- **GOAL**: Copy the stretch of rows from the line containing "Find the location" through the line containing "the vertical line", keeping the pictures out of the copy.

- **INPUT ROWS**:

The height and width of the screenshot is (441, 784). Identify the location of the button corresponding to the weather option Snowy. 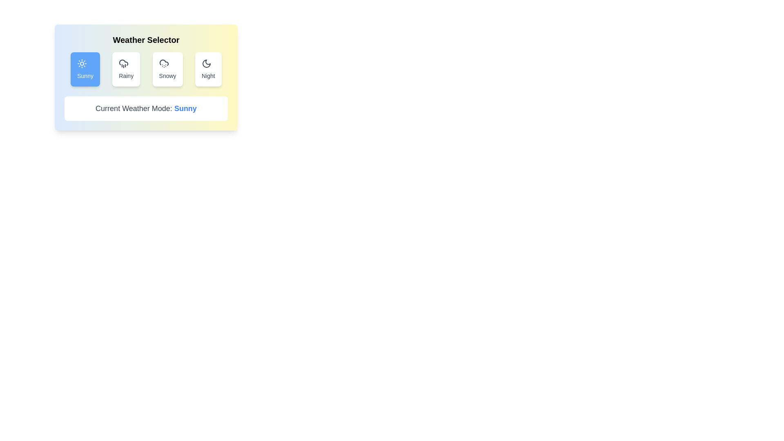
(167, 69).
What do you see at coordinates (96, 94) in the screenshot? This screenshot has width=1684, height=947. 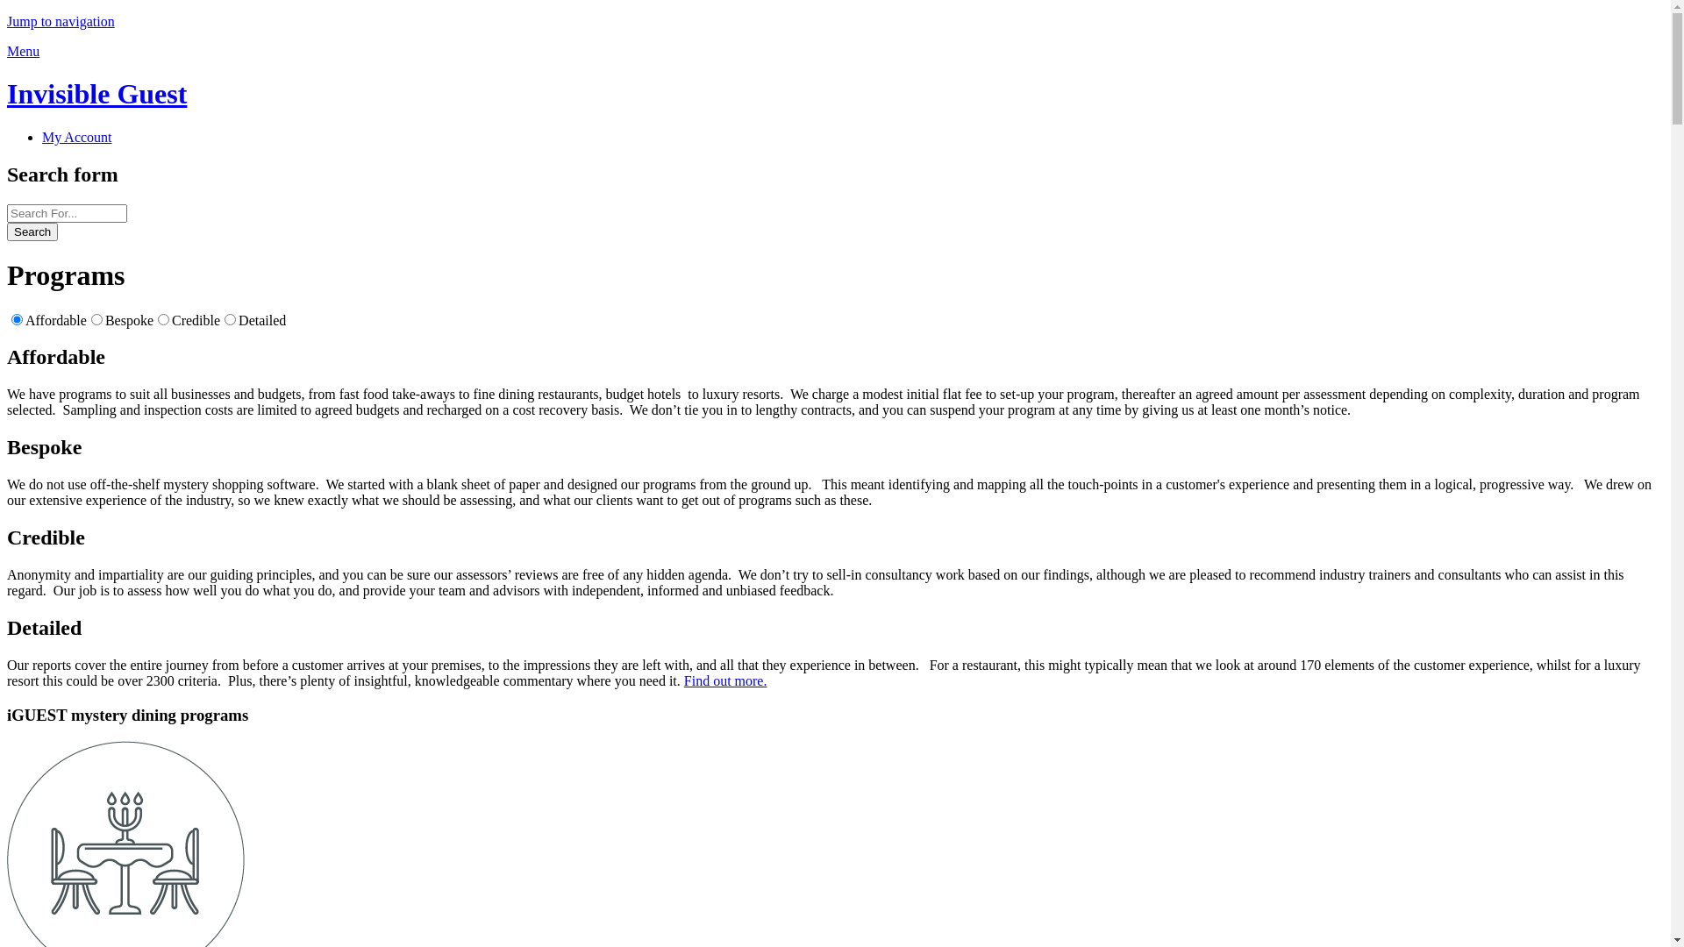 I see `'Invisible Guest'` at bounding box center [96, 94].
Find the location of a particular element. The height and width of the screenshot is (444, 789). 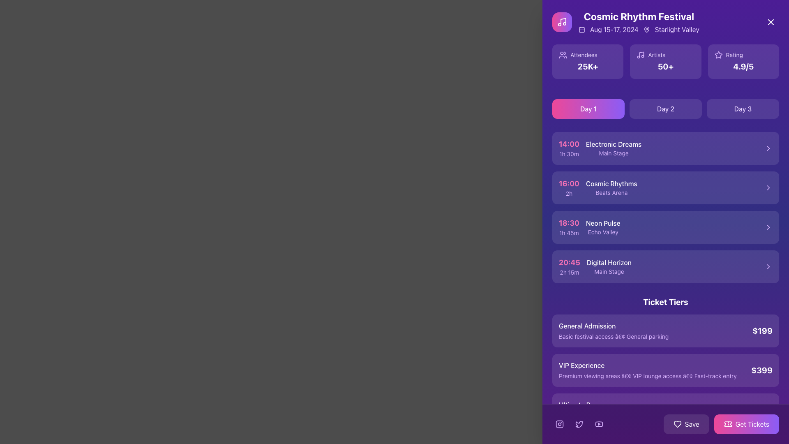

the vertical line and slanting part of the musical note icon located in the top-left corner of the header section, adjacent to the festival title 'Cosmic Rhythm Festival' is located at coordinates (563, 21).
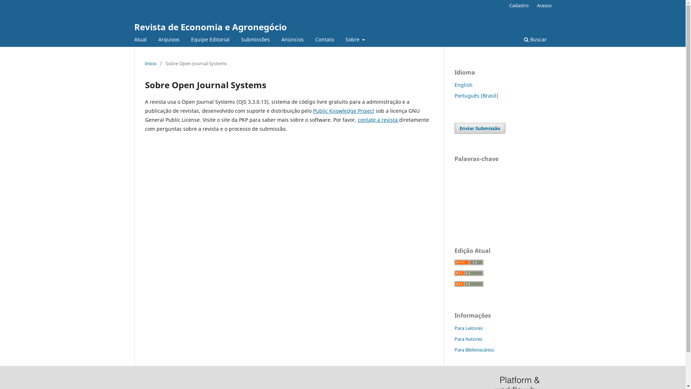 This screenshot has width=691, height=389. I want to click on 'Para Leitores', so click(468, 327).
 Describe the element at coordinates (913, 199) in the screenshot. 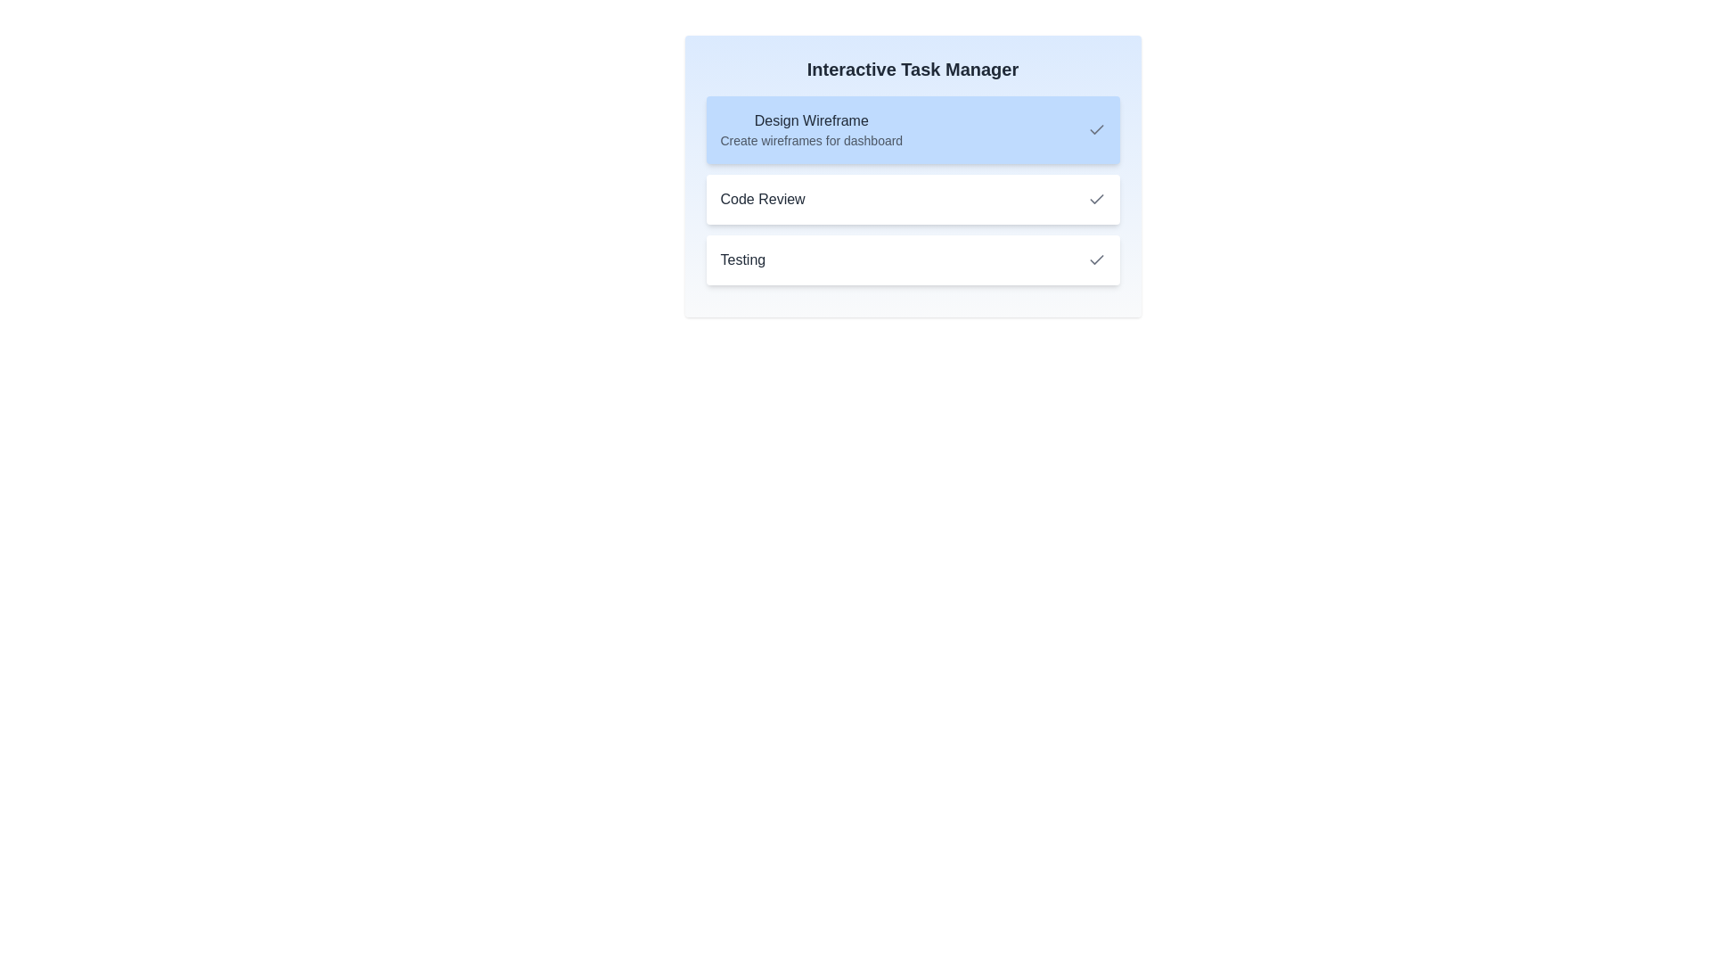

- **EXERCISE RESPONSE**:
Find the location of a particular element. The height and width of the screenshot is (444, 789). 

the vertical line and slanting part of the musical note icon located in the top-left corner of the header section, adjacent to the festival title 'Cosmic Rhythm Festival' is located at coordinates (563, 21).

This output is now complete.